Per entrambe le trasposizioni (nel passaggio da libro a teatro e da libro a televisione) l’espediente più ragionevole è stato quello di trasformare grosse porzioni di narrato in lunghe funzioni coreutiche, spesso affidate al protagonista. Ma se nel caso del dramma teatrale il dinamismo veniva recuperato dalla solida regia, dalle indiscusse abilità attoriali e da quegli “effetti speciali indigeni” riconfigurati in danza, sul grande schermo il discorso è diverso. Impossibile che nessuno si sia interrogato su questo discrimine, anzi è probabile che si tratti di una scelta deliberatamente glamour, ma gli “a parte” sono come le spezie: bisogna stare attenti al dosaggio. Qualcuno potrebbe ribattere che in arte le regole esistono per essere infrante, certo, ma ciò dovrebbe avvenire quando effettivamente il portato artistico lo consente. È questo il caso? E soprattutto: sono state davvero infrante? O forse M sembra più un videoclip fracassone che mischia Caligari a Natural Born Killers?
Presupponendo l’assioma che “il fascismo e i fascismi fanno schifo”, qui non andiamo al di là di ciò che già sappiamo e nulla di nuovo ci verrà fornito da uno schiumante pamphlet satirico basato su una caricatura tanto abusata da essere ormai frusta e non certo migliore di quelle geniali già forniteci da una gamma di artisti che va da Chaplin a Guzzanti. Altro punto fondamentale è la durata: dal momento che si è deciso di scegliere il formato seriale, perché ostinarsi nella ripetizione degli stessi schemi per otto puntate?

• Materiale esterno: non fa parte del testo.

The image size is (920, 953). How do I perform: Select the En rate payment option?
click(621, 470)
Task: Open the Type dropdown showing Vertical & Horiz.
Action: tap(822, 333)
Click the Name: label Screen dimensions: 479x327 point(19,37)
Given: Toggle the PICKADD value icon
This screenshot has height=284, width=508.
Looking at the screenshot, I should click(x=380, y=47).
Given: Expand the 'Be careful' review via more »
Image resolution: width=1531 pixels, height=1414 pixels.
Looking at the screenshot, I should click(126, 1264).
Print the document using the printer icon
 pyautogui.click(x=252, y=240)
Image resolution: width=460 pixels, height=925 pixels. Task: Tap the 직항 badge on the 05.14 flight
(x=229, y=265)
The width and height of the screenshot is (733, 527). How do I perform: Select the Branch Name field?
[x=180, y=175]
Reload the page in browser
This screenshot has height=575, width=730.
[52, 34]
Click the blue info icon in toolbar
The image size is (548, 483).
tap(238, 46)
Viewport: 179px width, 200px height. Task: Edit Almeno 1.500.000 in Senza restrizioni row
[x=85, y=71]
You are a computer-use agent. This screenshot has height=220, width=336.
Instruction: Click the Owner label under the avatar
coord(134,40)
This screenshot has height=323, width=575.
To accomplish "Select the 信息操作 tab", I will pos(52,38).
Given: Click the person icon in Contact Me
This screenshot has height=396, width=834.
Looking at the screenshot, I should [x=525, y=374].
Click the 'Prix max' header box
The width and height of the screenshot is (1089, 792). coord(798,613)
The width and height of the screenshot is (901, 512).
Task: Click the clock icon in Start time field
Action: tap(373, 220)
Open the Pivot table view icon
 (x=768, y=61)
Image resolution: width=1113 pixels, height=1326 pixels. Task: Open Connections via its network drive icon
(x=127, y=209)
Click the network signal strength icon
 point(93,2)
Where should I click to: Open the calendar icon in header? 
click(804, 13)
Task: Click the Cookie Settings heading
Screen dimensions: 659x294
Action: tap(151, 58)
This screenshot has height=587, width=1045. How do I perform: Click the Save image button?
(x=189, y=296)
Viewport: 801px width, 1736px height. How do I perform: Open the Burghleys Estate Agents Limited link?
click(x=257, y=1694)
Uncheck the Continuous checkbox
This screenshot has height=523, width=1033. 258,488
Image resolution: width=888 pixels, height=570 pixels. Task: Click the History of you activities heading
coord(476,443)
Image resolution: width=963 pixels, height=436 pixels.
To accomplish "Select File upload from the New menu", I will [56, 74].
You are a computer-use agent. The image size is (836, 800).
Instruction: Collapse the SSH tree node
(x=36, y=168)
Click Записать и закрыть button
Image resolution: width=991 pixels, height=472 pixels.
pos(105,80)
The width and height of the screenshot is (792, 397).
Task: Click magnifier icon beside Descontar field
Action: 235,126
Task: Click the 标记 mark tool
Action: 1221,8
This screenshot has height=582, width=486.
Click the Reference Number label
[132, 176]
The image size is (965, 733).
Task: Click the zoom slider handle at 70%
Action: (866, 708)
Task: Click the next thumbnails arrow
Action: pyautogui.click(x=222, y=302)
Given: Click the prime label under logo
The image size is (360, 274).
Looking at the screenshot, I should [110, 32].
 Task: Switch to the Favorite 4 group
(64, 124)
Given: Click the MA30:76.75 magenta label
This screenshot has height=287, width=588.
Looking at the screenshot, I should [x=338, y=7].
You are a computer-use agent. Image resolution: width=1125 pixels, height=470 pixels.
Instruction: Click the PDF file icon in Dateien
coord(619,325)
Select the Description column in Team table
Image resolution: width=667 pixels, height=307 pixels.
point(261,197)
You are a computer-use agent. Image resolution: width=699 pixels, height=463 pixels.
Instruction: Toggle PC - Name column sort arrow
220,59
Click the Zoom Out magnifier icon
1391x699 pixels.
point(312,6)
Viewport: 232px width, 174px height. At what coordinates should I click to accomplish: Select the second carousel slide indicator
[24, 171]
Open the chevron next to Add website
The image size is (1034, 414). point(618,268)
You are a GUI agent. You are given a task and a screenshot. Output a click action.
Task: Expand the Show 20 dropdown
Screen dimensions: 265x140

Al netto della noia, il racconto dell’evoluzione politica del Paese risulta troppo stilizzata, priva di ogni indagine storica, incastrata all’interno di spazi puramente connotativi: il finto parlamento, la casa collocata nel Rebecchino, le redazioni, tutte sedi in cui si consumano commedie dell’assurdo fatte di tic, grida, mossette e strepiti, conditi da una prurigine sessuale del tutto immotivata. Dall’altro lato gli scontri politici si esauriscono in orge di violenza in stile Clockwork Orange oppure in battibecchi grandangolari che trovano nel carentissimo approfondimento dei personaggi uno dei limiti peggiori alle invece ottime interpretazioni attoriali (una su tutte, la Donna Rachele di Benedetta Cimatti).
Insomma, si può essere sia antifascisti sia attenti al discorso drammaturgico, e in quanto tali avremmo avuto urgenza di assistere a una vicenda umana sfaccettata che vivesse nelle forme espressive della contemporaneità piuttosto che nella mera scimmiottatura di quelle dell’epoca. Di sicuro effetto, certo, ma la scelta risulterebbe comunque innocua anche a fronte di quel Salò di Pasolini che è ancora capace di disturbare a distanza di 50 anni. Ma allora a cosa serve questa operazione? Forse è utile al solo beneficio di un commentario social estremizzato, incapace di individuare scelte artistiche opinabili in un prodotto commerciale che, senza voler recuperare i soliti discrimini con La Caduta, con l’esemplare Trilogia di Sokurov o con il meno riuscito Ultimo Atto di Lizzani, è possibile paragonare a un fuoco d’artificio destinato a esaurirsi con le detonazioni di una sceneggiatura frettolosa e di una regia patinatissima che preferiscono le scorciatoie degli slogan gratuiti all’approfondimento più urgente.